Drohnen für und gegen Jedermann

Neu ist der „grass roots“ Ansatz in der Finanzierung, Entwicklung und Produktion von Drohnen für militärische Zwecke, auch größeren Typen. Auf beiden Seiten sammeln Privatleute Spenden, arbeiten in kleinen Werkstätten und fahren ihre fertigen Drohnen zum Teil selbst zu den Militäreinheiten. In der Ukraine ist eine bunte Landschaft mit hunderten Firmen entstanden. Der Staat baut Regulierungen ab und bietet steuerliche Anreize. Die Armee baut eine eigene Teilstreitkraft auf. Die Ukrainer entwickeln eigene Flight Controller, um von Importen aus der Volksrepublik China unabhängig zu sein.

● ● ● ● ● ● ●

Aufgaben zur Übung |
A: Zählen Sie alle Tätigkeiten auf, die Privatleute laut dem Text über Drohnen auf beiden Seiten ausüben.
B: Beantworten Sie anhand des Textes über Drohnen folgende Fragen:
(i) Wie viele Firmen umfasst die in der Ukraine entstandene Landschaft?
(ii) Was baut die Armee auf?
(iii) Von welchen Importen wollen die Ukrainer mit eigenen Flight Controllern unabhängig sein?
C: Führen Sie den Text über Drohnen im Anschluss an seinen letzten Satz weiter.

Entnommene Daten |
● ● ● ● ● ● ●

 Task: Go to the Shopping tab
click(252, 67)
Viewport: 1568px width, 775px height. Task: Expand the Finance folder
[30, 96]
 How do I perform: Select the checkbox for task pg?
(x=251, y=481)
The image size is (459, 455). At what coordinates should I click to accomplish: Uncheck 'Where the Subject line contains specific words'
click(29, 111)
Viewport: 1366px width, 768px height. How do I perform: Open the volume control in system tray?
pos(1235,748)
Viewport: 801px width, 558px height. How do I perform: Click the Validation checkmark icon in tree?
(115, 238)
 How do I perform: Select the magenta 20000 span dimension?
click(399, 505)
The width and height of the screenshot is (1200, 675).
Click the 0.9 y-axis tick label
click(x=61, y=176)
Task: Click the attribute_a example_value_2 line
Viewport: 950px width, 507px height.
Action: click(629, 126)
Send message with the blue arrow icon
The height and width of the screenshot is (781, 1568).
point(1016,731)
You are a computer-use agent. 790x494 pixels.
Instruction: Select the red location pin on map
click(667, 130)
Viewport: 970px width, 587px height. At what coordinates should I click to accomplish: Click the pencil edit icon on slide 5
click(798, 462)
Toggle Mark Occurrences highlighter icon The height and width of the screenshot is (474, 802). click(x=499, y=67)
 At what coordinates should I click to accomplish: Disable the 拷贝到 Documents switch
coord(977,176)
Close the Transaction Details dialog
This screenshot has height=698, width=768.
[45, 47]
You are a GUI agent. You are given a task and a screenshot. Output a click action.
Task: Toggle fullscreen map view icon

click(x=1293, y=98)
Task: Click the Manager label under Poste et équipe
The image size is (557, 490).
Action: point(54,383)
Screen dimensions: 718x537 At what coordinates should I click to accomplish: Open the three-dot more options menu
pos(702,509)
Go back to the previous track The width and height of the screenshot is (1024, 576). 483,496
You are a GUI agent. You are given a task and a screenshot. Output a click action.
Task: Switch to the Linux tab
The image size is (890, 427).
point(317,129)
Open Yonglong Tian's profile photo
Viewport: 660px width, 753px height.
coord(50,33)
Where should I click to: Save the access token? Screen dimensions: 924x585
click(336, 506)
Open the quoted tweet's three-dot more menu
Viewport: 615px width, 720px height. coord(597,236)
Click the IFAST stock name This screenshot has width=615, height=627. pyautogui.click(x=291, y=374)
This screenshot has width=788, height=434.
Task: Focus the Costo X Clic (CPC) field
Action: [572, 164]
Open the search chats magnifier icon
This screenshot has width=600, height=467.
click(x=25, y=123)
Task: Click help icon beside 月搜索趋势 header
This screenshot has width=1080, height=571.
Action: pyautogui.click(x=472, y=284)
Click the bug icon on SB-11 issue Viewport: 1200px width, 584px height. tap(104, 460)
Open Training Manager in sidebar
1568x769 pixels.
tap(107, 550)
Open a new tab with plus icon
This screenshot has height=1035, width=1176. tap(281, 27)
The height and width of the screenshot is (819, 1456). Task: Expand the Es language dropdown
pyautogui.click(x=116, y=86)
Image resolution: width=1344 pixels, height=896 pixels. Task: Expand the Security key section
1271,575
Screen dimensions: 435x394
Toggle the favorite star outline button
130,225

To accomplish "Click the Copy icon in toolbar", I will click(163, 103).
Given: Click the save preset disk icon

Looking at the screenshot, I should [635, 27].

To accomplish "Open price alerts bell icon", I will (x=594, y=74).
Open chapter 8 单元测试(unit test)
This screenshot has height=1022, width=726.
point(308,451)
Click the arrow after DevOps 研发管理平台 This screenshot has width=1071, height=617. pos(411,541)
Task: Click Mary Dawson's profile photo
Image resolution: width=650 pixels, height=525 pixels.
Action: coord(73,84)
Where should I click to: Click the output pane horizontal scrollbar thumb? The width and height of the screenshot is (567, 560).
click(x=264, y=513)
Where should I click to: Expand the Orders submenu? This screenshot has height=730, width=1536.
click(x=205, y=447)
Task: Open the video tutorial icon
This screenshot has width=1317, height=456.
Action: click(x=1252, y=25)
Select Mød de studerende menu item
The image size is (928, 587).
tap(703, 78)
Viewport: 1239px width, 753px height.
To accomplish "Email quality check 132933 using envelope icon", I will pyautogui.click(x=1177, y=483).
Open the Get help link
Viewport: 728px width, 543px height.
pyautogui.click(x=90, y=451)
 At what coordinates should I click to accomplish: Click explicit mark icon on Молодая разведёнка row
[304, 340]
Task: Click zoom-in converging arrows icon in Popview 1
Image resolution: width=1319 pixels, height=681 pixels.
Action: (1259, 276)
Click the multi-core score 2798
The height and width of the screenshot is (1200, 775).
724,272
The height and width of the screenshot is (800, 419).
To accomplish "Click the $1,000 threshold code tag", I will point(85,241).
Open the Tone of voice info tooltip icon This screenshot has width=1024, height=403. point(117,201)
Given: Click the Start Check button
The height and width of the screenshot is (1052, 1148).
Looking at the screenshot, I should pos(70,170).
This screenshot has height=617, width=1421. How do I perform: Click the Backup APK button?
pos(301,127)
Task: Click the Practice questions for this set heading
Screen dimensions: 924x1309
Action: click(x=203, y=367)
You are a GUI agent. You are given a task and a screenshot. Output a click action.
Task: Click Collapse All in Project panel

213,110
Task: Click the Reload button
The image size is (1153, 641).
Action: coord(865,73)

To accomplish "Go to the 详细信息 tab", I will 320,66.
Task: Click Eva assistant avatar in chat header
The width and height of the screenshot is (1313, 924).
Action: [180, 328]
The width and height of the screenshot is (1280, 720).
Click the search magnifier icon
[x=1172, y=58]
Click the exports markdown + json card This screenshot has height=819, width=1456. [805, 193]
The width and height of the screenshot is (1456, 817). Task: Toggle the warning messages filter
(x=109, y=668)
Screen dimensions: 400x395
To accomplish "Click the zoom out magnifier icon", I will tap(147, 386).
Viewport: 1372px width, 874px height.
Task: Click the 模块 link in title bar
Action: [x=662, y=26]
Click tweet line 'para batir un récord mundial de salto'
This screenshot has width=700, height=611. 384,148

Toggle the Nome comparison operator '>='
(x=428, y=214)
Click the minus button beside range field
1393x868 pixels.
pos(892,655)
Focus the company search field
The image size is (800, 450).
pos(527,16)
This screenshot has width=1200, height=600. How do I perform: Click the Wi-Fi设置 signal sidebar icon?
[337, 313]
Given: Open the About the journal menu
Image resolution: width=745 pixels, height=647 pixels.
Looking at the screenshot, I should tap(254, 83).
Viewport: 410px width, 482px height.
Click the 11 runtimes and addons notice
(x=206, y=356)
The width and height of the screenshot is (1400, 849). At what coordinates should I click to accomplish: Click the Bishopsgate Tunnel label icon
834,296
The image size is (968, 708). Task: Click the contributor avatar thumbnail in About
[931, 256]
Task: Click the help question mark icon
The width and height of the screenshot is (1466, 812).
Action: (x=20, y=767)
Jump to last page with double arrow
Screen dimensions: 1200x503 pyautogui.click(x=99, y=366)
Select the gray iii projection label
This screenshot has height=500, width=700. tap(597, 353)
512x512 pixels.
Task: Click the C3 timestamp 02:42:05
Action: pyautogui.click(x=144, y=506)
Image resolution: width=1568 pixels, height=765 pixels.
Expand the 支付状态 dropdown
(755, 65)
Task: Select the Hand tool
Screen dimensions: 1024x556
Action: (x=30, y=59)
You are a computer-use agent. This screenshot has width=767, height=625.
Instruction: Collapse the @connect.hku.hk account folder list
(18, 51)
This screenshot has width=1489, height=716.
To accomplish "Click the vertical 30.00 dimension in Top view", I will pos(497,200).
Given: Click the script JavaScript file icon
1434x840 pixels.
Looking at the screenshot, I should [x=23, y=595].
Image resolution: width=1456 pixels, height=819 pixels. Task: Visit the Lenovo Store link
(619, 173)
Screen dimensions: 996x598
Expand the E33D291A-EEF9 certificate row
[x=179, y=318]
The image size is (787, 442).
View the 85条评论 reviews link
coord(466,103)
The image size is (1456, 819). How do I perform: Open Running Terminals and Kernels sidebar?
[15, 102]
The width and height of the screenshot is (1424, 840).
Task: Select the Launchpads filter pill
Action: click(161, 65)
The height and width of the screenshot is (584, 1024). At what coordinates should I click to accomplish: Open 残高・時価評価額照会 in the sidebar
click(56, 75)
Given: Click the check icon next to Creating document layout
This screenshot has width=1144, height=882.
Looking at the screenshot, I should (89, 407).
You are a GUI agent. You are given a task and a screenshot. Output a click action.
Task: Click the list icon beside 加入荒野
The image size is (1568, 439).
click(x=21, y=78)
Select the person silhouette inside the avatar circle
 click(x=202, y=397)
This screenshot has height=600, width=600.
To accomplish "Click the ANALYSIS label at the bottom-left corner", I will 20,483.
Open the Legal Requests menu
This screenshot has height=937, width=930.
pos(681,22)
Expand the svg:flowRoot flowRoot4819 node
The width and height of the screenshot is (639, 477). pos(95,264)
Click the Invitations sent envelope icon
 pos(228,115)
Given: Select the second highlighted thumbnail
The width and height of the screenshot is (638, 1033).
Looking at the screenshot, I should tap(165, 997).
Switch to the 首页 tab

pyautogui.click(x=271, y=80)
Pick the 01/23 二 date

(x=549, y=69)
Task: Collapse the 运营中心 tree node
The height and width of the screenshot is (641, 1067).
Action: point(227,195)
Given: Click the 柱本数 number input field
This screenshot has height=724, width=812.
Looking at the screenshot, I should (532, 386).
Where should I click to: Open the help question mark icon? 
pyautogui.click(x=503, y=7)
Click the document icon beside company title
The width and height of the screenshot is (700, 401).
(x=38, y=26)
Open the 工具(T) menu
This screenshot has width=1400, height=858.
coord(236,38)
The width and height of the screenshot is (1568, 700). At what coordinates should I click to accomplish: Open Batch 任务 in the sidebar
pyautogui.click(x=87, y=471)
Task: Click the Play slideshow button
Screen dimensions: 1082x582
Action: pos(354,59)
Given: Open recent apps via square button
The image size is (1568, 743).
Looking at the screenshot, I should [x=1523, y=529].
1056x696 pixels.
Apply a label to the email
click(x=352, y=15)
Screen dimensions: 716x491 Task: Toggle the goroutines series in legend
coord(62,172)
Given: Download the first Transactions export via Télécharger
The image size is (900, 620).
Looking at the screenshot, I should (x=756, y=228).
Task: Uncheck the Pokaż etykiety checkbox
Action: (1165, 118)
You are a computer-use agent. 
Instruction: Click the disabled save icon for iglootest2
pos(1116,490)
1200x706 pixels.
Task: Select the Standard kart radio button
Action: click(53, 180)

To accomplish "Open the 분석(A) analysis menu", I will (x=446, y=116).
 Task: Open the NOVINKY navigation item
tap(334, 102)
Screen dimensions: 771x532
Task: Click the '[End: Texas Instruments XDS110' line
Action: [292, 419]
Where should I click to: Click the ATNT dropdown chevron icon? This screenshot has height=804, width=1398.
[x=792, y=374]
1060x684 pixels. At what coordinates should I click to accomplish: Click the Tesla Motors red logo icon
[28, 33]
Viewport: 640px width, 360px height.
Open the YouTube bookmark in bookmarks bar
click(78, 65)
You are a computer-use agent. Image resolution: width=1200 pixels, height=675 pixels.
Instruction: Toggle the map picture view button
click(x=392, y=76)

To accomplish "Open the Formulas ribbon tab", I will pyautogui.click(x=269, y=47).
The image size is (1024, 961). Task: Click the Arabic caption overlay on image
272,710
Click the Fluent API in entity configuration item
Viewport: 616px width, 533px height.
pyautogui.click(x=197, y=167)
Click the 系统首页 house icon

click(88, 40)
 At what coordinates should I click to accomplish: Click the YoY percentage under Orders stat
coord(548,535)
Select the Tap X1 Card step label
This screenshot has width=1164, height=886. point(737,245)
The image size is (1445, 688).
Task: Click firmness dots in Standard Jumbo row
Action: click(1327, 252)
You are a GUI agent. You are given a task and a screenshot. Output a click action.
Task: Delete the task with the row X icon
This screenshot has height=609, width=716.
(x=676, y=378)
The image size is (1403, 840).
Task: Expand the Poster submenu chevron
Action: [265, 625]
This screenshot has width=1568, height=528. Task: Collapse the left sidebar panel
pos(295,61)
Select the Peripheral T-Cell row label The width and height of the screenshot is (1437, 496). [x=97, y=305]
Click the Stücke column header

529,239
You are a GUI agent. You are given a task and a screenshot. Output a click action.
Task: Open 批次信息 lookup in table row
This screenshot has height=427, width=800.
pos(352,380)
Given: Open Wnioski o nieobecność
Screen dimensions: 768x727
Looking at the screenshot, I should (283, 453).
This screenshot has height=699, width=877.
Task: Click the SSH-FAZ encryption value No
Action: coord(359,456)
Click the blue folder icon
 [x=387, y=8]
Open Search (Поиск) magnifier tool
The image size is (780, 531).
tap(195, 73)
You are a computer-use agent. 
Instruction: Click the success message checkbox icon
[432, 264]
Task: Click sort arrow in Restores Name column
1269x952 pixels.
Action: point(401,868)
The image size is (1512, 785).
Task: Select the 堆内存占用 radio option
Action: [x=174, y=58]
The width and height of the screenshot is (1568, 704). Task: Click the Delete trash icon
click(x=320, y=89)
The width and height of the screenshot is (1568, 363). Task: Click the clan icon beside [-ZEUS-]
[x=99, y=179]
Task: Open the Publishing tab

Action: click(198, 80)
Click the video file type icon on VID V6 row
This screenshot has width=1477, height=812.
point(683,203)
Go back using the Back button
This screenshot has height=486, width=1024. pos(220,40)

● ● ● ● ● ● ●

Lösungen |
A:
- Sie sammeln Spenden.
- Sie arbeiten in kleinen Werkstätten.
- Sie fahren ihre fertigen Drohnen zum Teil selbst zu den Militäreinheiten.

B:
(i) Hunderte Firmen.
(ii) Eine eigene Teilstreitkraft.
(iii) Von Importen aus der Volksrepublik China.

C:
Insbesondere bei kleinen Drohnen verschwimmt allerdings die Grenze zwischen Zivil und Militär. Die Drohnen basieren oft auf zivilen Modellen oder der Marke Eigenbau. Privatleute beschaffen und montieren Vorrichtungen zum Abwurf von Handgranaten auf Grundlage von im Internet auffindbaren Anleitungen. Diese Drohnen filmen ihre Granatenabwürfe auf Soldaten, deren Gesichter oftmals eindeutig identifizierbar sind. Die Angehörigen sehen den Tod ihrer Verwandten im Internet. Sofort und tausendfach. Schwere und langfristige traumatische Schäden einer gesamten Gesellschaft sind zu erwarten. Wie wir damit umgehen, ist noch weitestgehend unbeantwortet.

Eine Drohne für alle Fälle?

Viele Menschen verstanden vor 2022 unter dem Wort „Drohne“ zumeist UAV (Unmanned Aerial Vehicle). Heute fliegen, fahren, schwimmen oder tauchen zahlreiche Drohnen im scharfen Einsatz. Anfangs handelte es sich um eine geringe Anzahl von Drohnen hauptsächlich zur Aufklärung und noch weniger mit Wirkmitteln ausgestatteten Drohnen, wie die Bayraktar.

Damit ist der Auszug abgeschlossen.